Q: Is the eurozone at risk of Japanification? <a protracted period of low growth and low inflation, leading to persistent ultra-low borrowing costs>.
We are not there at all, says Lagarde. There is a major difference between the credit market in Japan, and for Eurozone firms and consumers.
I don’t think Japanification is on the cards at all.
Q: Is it sensible to launch a strategic review at a time when the ECB isn’t meeting its inflation targets?
There is never a good time, Lagarde hits back -- if you wait until all the targets are hit then people will say ‘why bother?’
It’s the appropriate moment to rally support, and reexamine the appropriateness of every instrument we have used in the past, she says. And there’s no question of the ECB changing its mandate of price stability -- just reexamining whether it’s approaching it correctly.
Onto questions.
Q: Your new inflation forecasts show inflation will only be 1.6% in 2022 - is that acceptable?
Lagarde says the ECB thinks inflation will be 1.7% in the last quarter of 2022, so nearer the target. So the direction is good (in terms of eventually hitting the ECB’s target).
ECB to consider climate change and inequality
Lagarde then talks about her new strategic review of the European Central Bank.
There’s no big news yet -- the framework is still being drawn up, as Lagarde is keen to get all the stakeholders involved.
But she does say two important things -- the review will include “the enormous challenge of climate change”, and the issue of economic inequality.
Lagarde: Don't compare me to past presidents
Christine Lagarde ends her statement, and then takes the assembled journalists to task.
She urges the press pack not to over-interpret her words, not to second-guess what she means, and not to cross-reference her to previous ECB presidents.
“I’m going to be myself, and therefore different”, she says.
In another dip into Mario Draghi’s greatest hits, Christine Lagarde is now urging eurozone politicians do to more to help the eurozone economy to grow.
She says:
In order to reap the full benefits from our monetary policy measures, other policy areas must contribute more decisively to raising the longer-term growth potential, supporting aggregate demand at the current juncture and reducing vulnerabilities....
Governments with fiscal space should be ready to act in an effective and timely manner.
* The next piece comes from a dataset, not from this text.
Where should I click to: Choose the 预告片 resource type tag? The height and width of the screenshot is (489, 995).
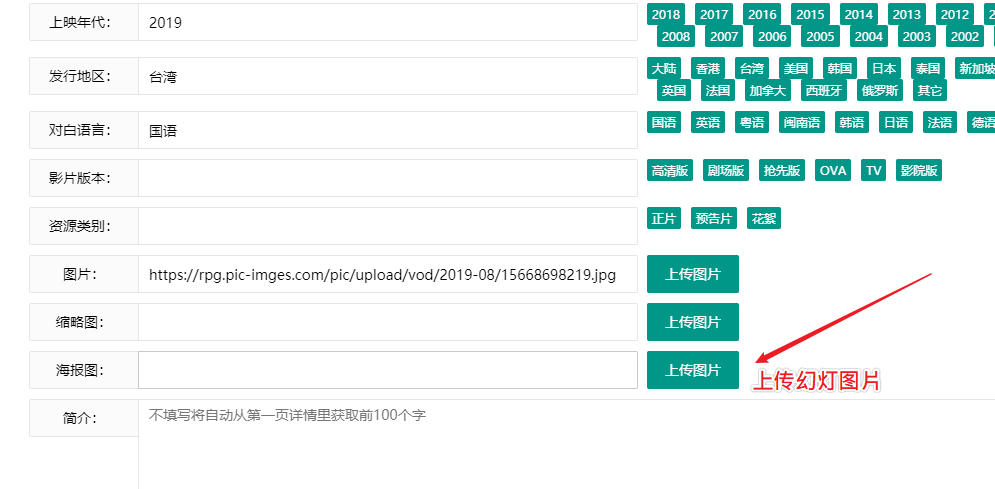[714, 218]
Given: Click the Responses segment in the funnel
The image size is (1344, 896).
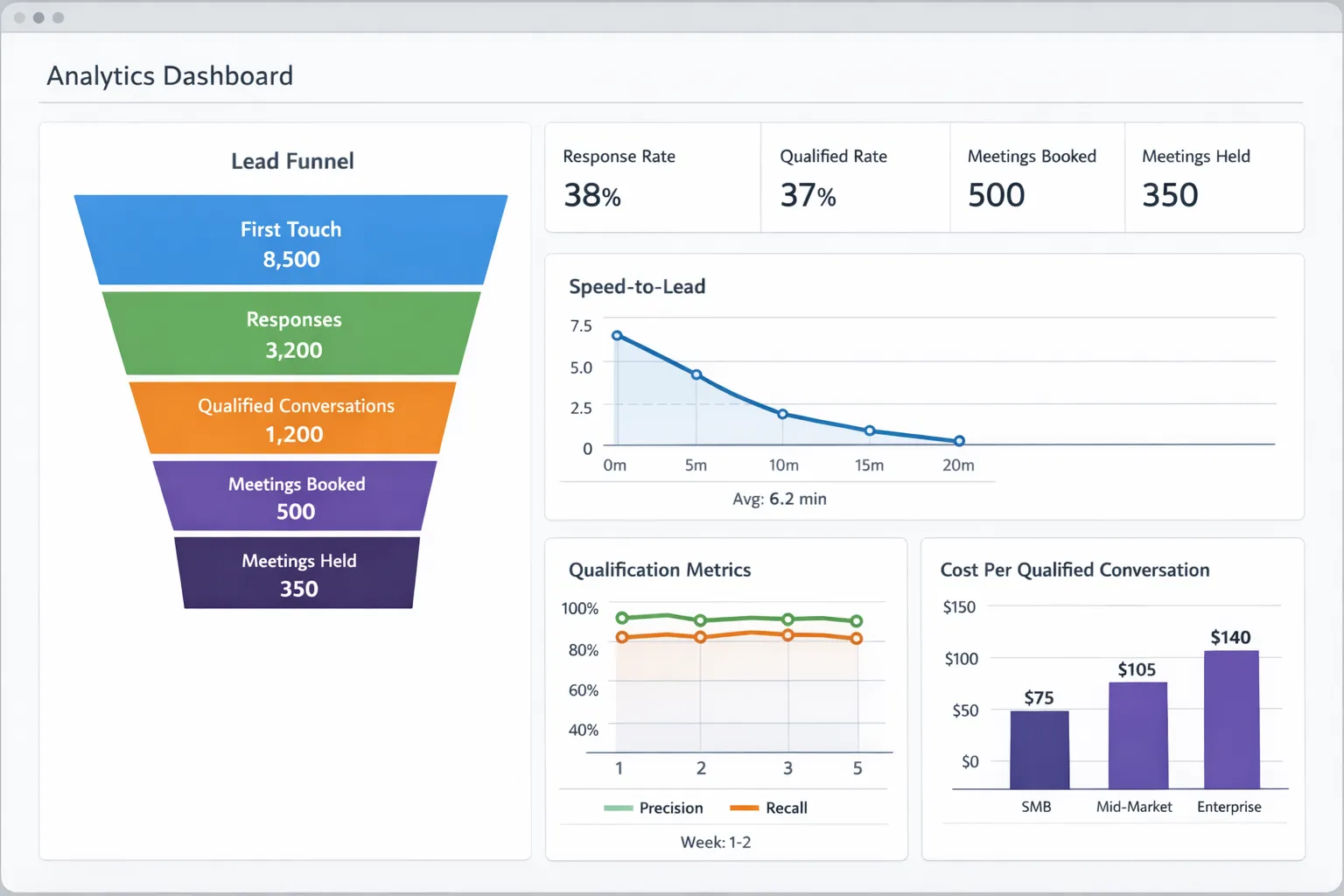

In countries where public debt is high, governments need to pursue prudent policies and meet structural balance targets.
ECB still missing inflation target
The ECB has also raised its inflation forecast for 2020, but lowered it for 2021.
Here are the new targets:
- 2019: 1.2%, unchanged from September’s fortune
- 2020: 1.1%, up from 1.0%
- 2021: 1.4%, down from 1.5%
- 2022: 1.6% - new forecast
So inflation still won’t have hit the ECB’s target of ‘close to, but just below 2%’ for another three years!
The ECB has revised down its growth forecast for 2020, citing global factors such as weak trade growth.
It also expects no pick-up in growth in 2022 compared to 2021.
Here’s the new forecasts:
- 2019: 1.2%, up from 1.1% in September
- 2020: 1.1%, down from 1.2%
- 2021: 1.4% - unchanged
- 2022: 1.4% - new forecast
The risks are tilted to the downsides, but slightly less pronounced, Christine Lagarde says.
The governing council stands ready to adjust all its instruments, as appropriate, to ensure inflation returns towards the ECB’s target, Lagarde says firmly.
That’s a line straight out of Mario Draghi’s playbook.
Lagarde: Signs of economic stabilisation.
Christine Lagarde begins by confirming that the ECB voted to leave interest rates on hold today, at their current record lows.
She’s running through the ECB’s statement, outlining how the Bank has restarted its stimulus programme by buying €20bn of bonds per month.
Onto the economic picture, and Lagarde says there are “some initial signs of stabilisation in the growth slowdown”, and “a mild increase” in inflation pressures.
Updated
Watch the press conference here
Christine Lagarde has arrived for her first press conference as head of the European Central Bank.
She’ll discuss today’s decision to leave interest rates on hold, reveal the ECB’s new economic forecasts, and give an update on the eurozone economy.
It’s being streamed online, here, and in this tweet.
During Mario Draghi’s tenure, there was a regular guessing game about what tie he’d wear for his press conference.
The underlying theory was that he’d pick out particular colours on big days. Credit Agricole even analysed several years of Draghi appearances... but didn’t find any significant link, alas.
Now there’s a new wheeze - what jacket will Christine arrive in?
Lagarde has previous form for sartorial signalling. She showed up at a crunch eurozone meeting in 2015 wearing a leather jacket, seemingly in solidarity with Greece’s left-wing government (finance minister Yanis Varofakis had worn a knee-length number when visiting the UK government that month).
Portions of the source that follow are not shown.